COMPLETE O SEGUINTE -
[1] Traduza para o inglês esta frase do texto sobre liberdade de expressão: "Não há crime político mais horrendo do que pregar sistemas ditatoriais, defender o totalitarismo e elogiar a tortura e os torturadores."
[2] No texto sobre liberdade de expressão, quem declarou que "Liberdade de expressão não é liberdade de agressão"?
[3] Estenda o texto sobre liberdade de expressão, começando logo após a última frase apresentada.

TEXTO FORNECIDO -
☆ ☆ ☆ ☆

As proibições são sem dúvida opressoras. Mas tradições democráticas, monárquicas ou republicanas, baseadas em fontes constitucionais estabelecem princípios pétreos garantindo a liberdade de expressão; entretanto, como declarou o ministro do STF Alexandre de Moraes: ‘Liberdade de expressão não é liberdade de agressão’.

Infelizmente, há quem use e abuse da “liberdade de agressão”, franquiada pelo próprio presidente da República.

Para mim, a melhor maneira de garantir a liberdade é exerce-la e, exercendo-a, exigir a punição dos que a usam fraudulentamente para extingui-la. Não há crime político mais horrendo do que pregar sistemas ditatoriais, defender o totalitarismo e elogiar a tortura e os torturadores.

☆ ☆ ☆ ☆

AMOSTRA DE DADOS -

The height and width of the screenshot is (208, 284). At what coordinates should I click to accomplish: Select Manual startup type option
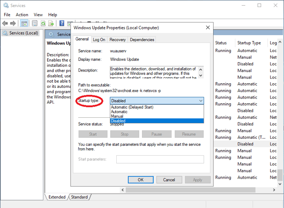coord(117,116)
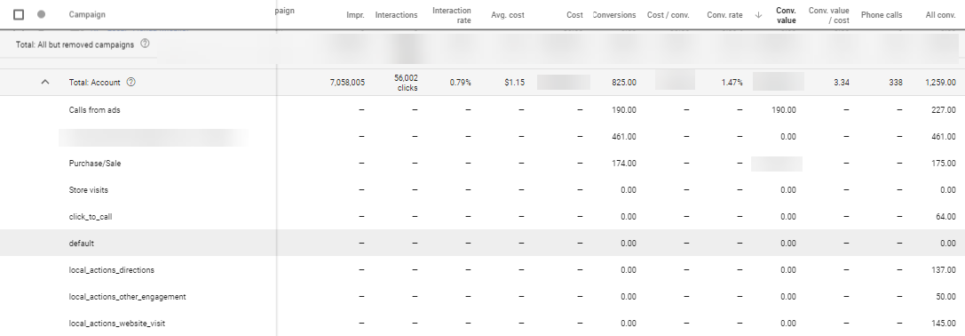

☆ ☆ ☆ ☆

GABARITO -
[1] There is no political crime more horrendous than preaching dictatorial systems, defending totalitarianism, and praising torture and torturers.

[2] O ministro do STF Alexandre de Moraes.

[3]
Considero, também, que deve se abrir nas redes sociais o debate levantando este tema, crucial para o cultivo das liberdades democráticas; mas não da boca para fora ou na rápida digitação de um texto.

Pelos anos que navego nas redes sociais sinto que muito poucos tuiteiros, mesmo entre os mais radicais defensores de um regime menos exclusivo, se declararam contra a liberdade; e tenho a quase certeza que um número muitíssimo menor defenderá a “liberdade de agressão”.

Há quem discorde de sentenças judiciárias do Supremo Tribunal Federal. Eu mesmo não engoli até hoje a pílula amarga da decisão em inocentar Lula da Silva, inegavelmente um patinador nas pistas da corrupção. E para cometer esta impunidade absurda, varrer para debaixo do tapete a delação do ex-ministro Antônio Palloci.

Embora não aceite esta decisão dos ministros togados, jamais pediria o fechamento da Corte, e muito menos atacaria pessoalmente cada um dos seus membros por sentença baixada. Faço as minhas críticas sem confundir “expressão” com “agressão”; deixo isto para elementos fascistóides praticantes do terrorismo político.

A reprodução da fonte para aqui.